_EXERCISE DIRECTIONS:_
Each of the entries should be retyped precisely as it appears.

_MATERIAL SUPPLIED:_

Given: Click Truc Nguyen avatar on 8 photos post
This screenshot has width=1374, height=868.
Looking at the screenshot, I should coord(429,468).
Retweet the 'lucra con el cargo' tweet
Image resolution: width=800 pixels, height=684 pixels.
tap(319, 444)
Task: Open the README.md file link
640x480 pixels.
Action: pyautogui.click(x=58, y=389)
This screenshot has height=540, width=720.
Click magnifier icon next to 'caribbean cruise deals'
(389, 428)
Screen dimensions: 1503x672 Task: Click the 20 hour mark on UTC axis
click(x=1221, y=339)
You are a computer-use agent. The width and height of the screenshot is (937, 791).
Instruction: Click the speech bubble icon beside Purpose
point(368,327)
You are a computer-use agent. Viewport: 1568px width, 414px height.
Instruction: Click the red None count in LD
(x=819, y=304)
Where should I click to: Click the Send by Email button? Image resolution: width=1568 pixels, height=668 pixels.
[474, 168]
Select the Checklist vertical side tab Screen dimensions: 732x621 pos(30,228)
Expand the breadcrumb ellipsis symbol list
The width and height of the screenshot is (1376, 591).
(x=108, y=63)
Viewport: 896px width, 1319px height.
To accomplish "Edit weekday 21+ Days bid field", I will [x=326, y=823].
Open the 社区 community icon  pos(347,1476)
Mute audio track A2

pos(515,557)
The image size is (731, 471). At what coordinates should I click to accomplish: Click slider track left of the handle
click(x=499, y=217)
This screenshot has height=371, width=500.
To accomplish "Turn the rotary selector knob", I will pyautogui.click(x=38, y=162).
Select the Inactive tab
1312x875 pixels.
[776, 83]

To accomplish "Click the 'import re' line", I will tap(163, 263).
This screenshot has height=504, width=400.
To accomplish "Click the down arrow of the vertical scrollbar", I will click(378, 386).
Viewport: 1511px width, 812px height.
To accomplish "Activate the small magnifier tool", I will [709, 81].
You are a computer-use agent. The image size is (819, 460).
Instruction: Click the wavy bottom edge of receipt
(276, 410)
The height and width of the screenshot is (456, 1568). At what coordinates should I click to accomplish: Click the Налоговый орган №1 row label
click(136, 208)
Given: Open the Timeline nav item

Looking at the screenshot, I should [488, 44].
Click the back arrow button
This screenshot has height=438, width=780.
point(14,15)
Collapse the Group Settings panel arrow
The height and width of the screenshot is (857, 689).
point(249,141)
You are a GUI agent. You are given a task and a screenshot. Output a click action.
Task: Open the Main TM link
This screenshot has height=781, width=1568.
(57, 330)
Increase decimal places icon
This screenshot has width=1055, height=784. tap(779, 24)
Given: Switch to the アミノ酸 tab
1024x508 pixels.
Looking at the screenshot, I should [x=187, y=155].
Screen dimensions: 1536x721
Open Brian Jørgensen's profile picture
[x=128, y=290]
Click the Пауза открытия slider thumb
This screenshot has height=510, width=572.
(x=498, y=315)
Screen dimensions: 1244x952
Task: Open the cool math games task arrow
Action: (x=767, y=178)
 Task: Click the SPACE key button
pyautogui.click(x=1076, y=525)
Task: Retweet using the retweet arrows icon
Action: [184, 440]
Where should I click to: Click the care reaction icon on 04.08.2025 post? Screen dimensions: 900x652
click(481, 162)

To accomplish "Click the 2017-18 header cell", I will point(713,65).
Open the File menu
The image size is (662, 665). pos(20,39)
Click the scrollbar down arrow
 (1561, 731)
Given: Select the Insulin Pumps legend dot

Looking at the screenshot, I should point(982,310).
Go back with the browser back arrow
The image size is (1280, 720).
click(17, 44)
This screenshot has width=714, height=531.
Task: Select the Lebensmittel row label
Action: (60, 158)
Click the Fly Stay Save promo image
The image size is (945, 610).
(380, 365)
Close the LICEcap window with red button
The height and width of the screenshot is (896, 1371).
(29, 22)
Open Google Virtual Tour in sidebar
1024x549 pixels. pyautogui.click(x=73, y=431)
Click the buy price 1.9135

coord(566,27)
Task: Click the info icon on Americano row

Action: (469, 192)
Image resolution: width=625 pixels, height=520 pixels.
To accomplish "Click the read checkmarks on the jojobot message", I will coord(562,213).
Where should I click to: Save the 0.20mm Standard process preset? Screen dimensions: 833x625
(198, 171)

_SOLUTION TO THE PROBLEM:_
Given: Click Truc Nguyen avatar on 8 photos post
This screenshot has width=1374, height=868.
Looking at the screenshot, I should coord(429,468).
Retweet the 'lucra con el cargo' tweet
Image resolution: width=800 pixels, height=684 pixels.
tap(319, 444)
Task: Open the README.md file link
640x480 pixels.
Action: pyautogui.click(x=58, y=389)
This screenshot has height=540, width=720.
Click magnifier icon next to 'caribbean cruise deals'
(389, 428)
Screen dimensions: 1503x672 Task: Click the 20 hour mark on UTC axis
click(x=1221, y=339)
You are a computer-use agent. The width and height of the screenshot is (937, 791).
Instruction: Click the speech bubble icon beside Purpose
point(368,327)
You are a computer-use agent. Viewport: 1568px width, 414px height.
Instruction: Click the red None count in LD
(x=819, y=304)
Where should I click to: Click the Send by Email button? Image resolution: width=1568 pixels, height=668 pixels.
[474, 168]
Select the Checklist vertical side tab Screen dimensions: 732x621 pos(30,228)
Expand the breadcrumb ellipsis symbol list
The width and height of the screenshot is (1376, 591).
(x=108, y=63)
Viewport: 896px width, 1319px height.
To accomplish "Edit weekday 21+ Days bid field", I will [x=326, y=823].
Open the 社区 community icon  pos(347,1476)
Mute audio track A2

pos(515,557)
The image size is (731, 471). At what coordinates should I click to accomplish: Click slider track left of the handle
click(x=499, y=217)
This screenshot has height=371, width=500.
To accomplish "Turn the rotary selector knob", I will pyautogui.click(x=38, y=162).
Select the Inactive tab
1312x875 pixels.
[776, 83]

To accomplish "Click the 'import re' line", I will tap(163, 263).
This screenshot has height=504, width=400.
To accomplish "Click the down arrow of the vertical scrollbar", I will click(378, 386).
Viewport: 1511px width, 812px height.
To accomplish "Activate the small magnifier tool", I will [709, 81].
You are a computer-use agent. The image size is (819, 460).
Instruction: Click the wavy bottom edge of receipt
(276, 410)
The height and width of the screenshot is (456, 1568). At what coordinates should I click to accomplish: Click the Налоговый орган №1 row label
click(136, 208)
Given: Open the Timeline nav item

Looking at the screenshot, I should [488, 44].
Click the back arrow button
This screenshot has height=438, width=780.
point(14,15)
Collapse the Group Settings panel arrow
The height and width of the screenshot is (857, 689).
point(249,141)
You are a GUI agent. You are given a task and a screenshot. Output a click action.
Task: Open the Main TM link
This screenshot has height=781, width=1568.
(57, 330)
Increase decimal places icon
This screenshot has width=1055, height=784. tap(779, 24)
Given: Switch to the アミノ酸 tab
1024x508 pixels.
Looking at the screenshot, I should [x=187, y=155].
Screen dimensions: 1536x721
Open Brian Jørgensen's profile picture
[x=128, y=290]
Click the Пауза открытия slider thumb
This screenshot has height=510, width=572.
(x=498, y=315)
Screen dimensions: 1244x952
Task: Open the cool math games task arrow
Action: (x=767, y=178)
 Task: Click the SPACE key button
pyautogui.click(x=1076, y=525)
Task: Retweet using the retweet arrows icon
Action: [184, 440]
Where should I click to: Click the care reaction icon on 04.08.2025 post? Screen dimensions: 900x652
click(481, 162)

To accomplish "Click the 2017-18 header cell", I will point(713,65).
Open the File menu
The image size is (662, 665). pos(20,39)
Click the scrollbar down arrow
 (1561, 731)
Given: Select the Insulin Pumps legend dot

Looking at the screenshot, I should point(982,310).
Go back with the browser back arrow
The image size is (1280, 720).
click(17, 44)
This screenshot has width=714, height=531.
Task: Select the Lebensmittel row label
Action: (60, 158)
Click the Fly Stay Save promo image
The image size is (945, 610).
(380, 365)
Close the LICEcap window with red button
The height and width of the screenshot is (896, 1371).
(29, 22)
Open Google Virtual Tour in sidebar
1024x549 pixels. pyautogui.click(x=73, y=431)
Click the buy price 1.9135

coord(566,27)
Task: Click the info icon on Americano row

Action: (469, 192)
Image resolution: width=625 pixels, height=520 pixels.
To accomplish "Click the read checkmarks on the jojobot message", I will coord(562,213).
Where should I click to: Save the 0.20mm Standard process preset? Screen dimensions: 833x625
(198, 171)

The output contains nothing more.